-------- Exercise text
FDA Prevents Import of Masks

The KN95 mask is China’s version of the N95 mask. 3M, America’s largest manufacturer of N95 masks, said in January that the masks are equivalent. But the FDA is not allowing KN95s into the country.

Buzzfeed: The KN95 mask is a Chinese alternative to the scarce N95 mask, but the FDA refuses to allow it into the country.

…By law, masks, along with most medical devices, can’t be imported or sold in the United States without the Food and Drug Administration’s say-so. Last week, to ease the national shortfall of protective gear, the FDA issued an emergency authorization for non-N95 respirators that had been certified by five foreign countries as well as the European Union. It conspicuously left the KN95 masks out of the emergency authorization.

The omission was all the more startling because in late February the Centers for Disease Control and Prevention said that KN95 masks were one of numerous “suitable alternatives” to N95 masks “when supplies are short.”

…Allowing the importation and use of KN95 could help to greatly alleviate the scarcity.

“The KN95 masks are far more readily available,” said Bob Tilton, who owns a New Jersey–based cosmetics packaging importer and earlier this month decided to use his familiarity with Chinese supply chains to bring in masks and other personal protective equipment to sell to hospitals. “The N95s are much harder to grab.”
----------------
-------- Dataset section
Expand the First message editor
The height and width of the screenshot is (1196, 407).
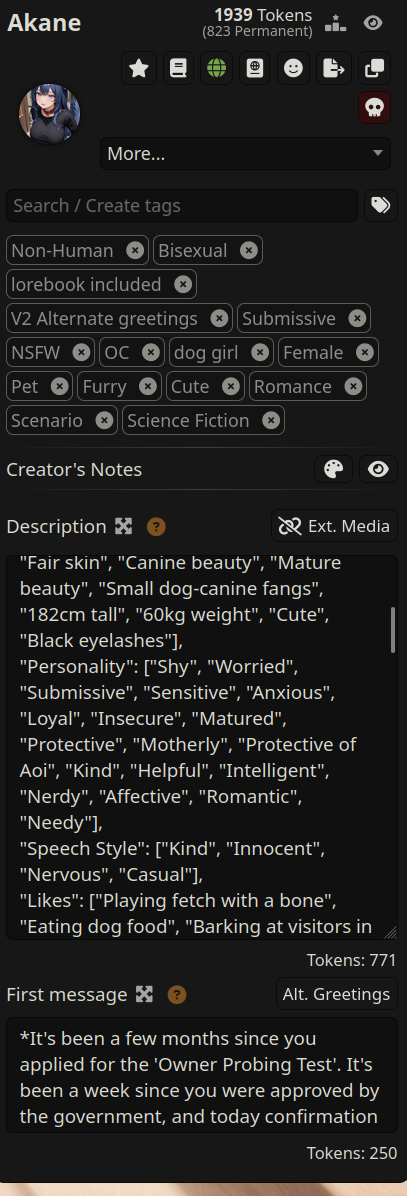tap(144, 995)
----------------
# Required action
Please continue the text about the FDA keeping KN95 masks out of the country, starting after its last sentence.

# Expected answer
Yet without the FDA’s seal of approval, importers are hesitant to order KN95 masks because they worry they’ll get held up at customs.

It’s not just the FDA that is to blame, however. America’s legal system is also to blame:

Many hospitals are refusing to accept them, even as free donations, because they fear legal liability should a health care worker get ill while using a nonpermitted device…Although some hospitals flat-out reject KN95 masks at any price on advice of their lawyers, people rounding up masks to give to hospitals have found that individual doctors or nurses will often accept the donations, given the dire need.

Consider that last bit of insanity. The ethical and common-law type rule is very simple: Do everything reasonable to protect your hospital workers. But what some feckless hospital administrators are actually doing is following “the law” even if it conflicts with the ethical rule.